**EXERCISE BRIEF**
Could you return all of the records exactly, minus their images?

========================

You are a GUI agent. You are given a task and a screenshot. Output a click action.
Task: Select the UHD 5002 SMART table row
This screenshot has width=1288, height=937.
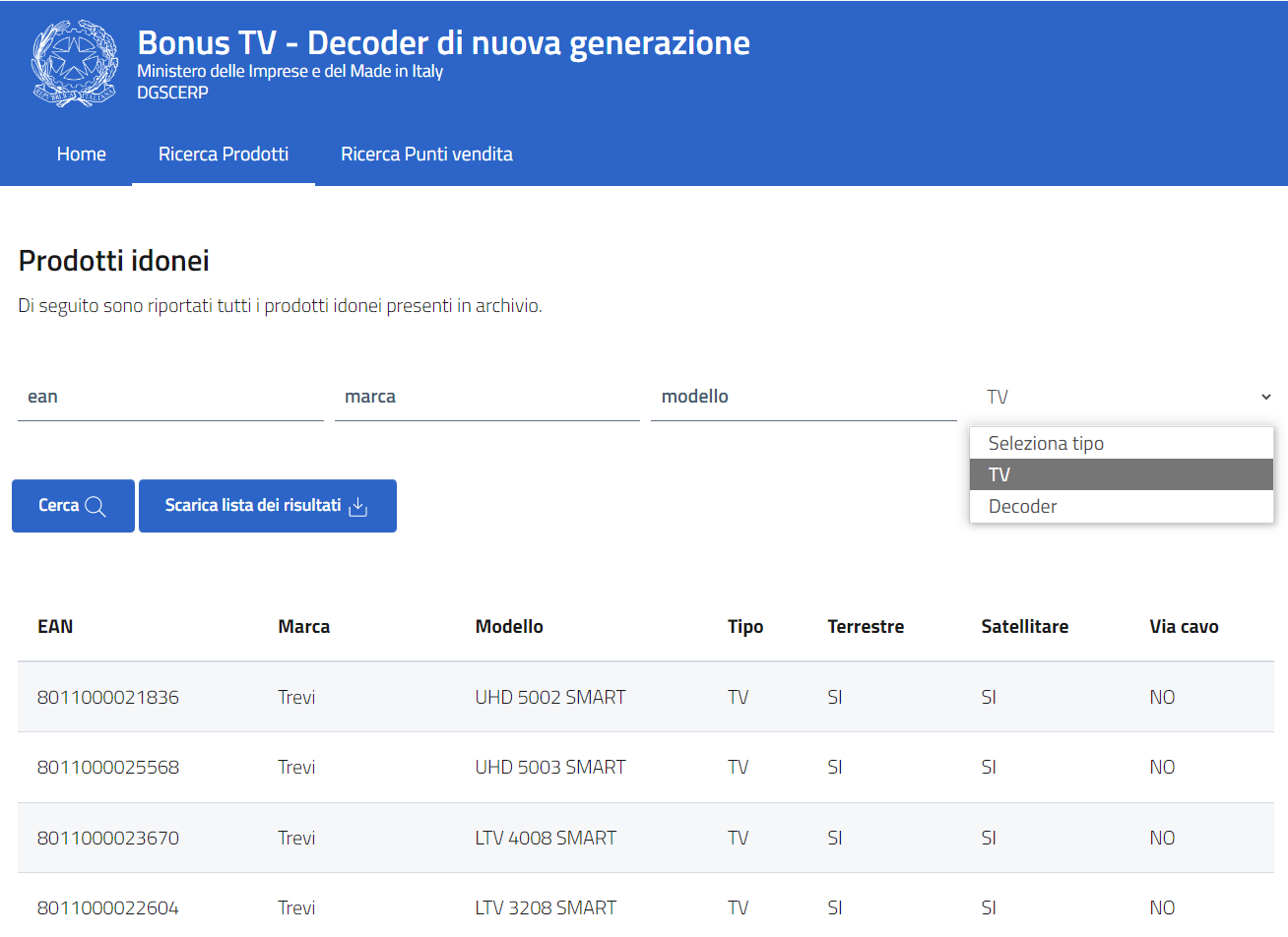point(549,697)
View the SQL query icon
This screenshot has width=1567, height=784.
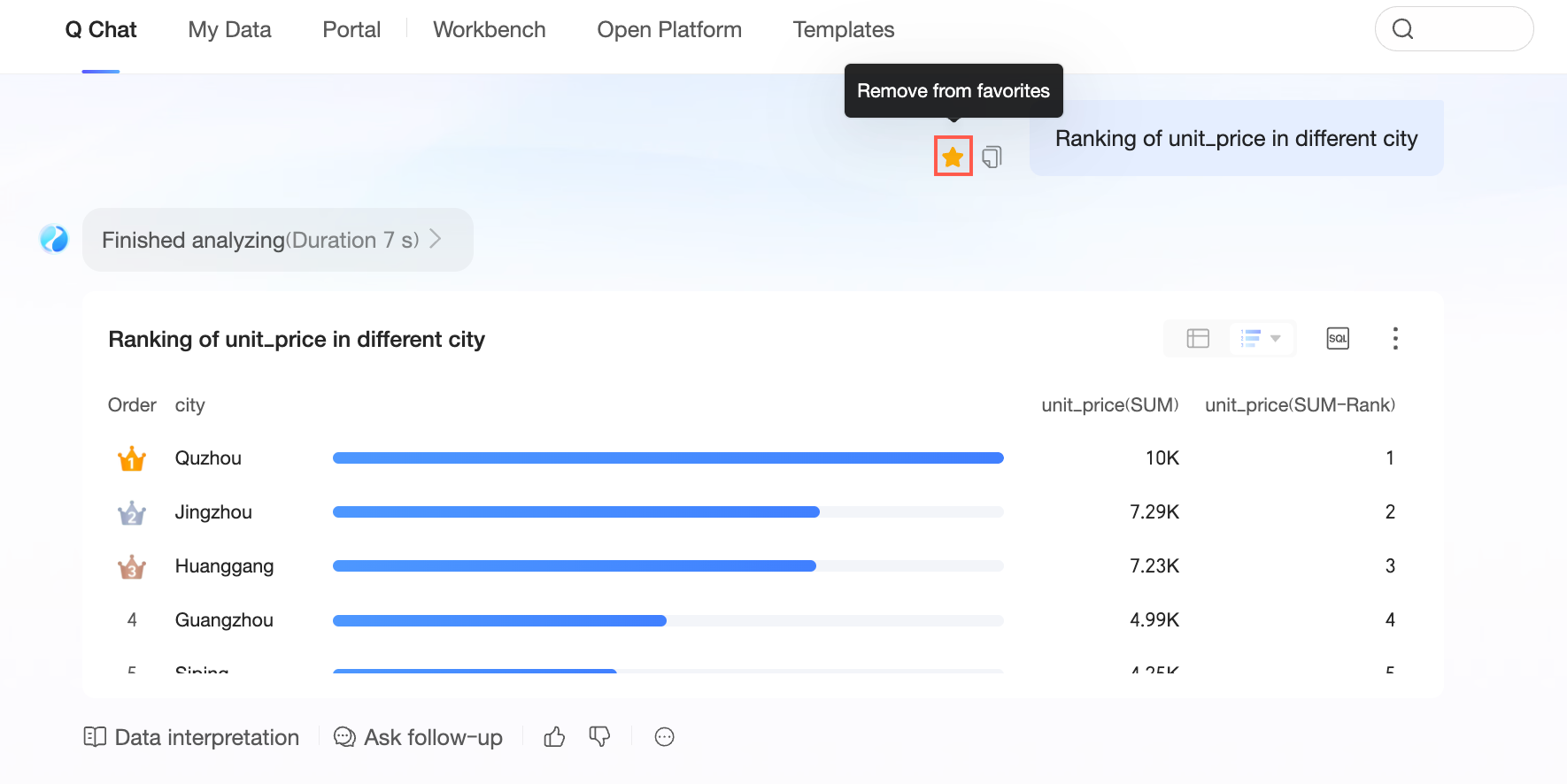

========================

**SOLVED EXERCISE**
You are a GUI agent. You are given a task and a screenshot. Output a click action.
Task: Select the UHD 5002 SMART table row
This screenshot has width=1288, height=937.
point(549,697)
View the SQL query icon
This screenshot has width=1567, height=784.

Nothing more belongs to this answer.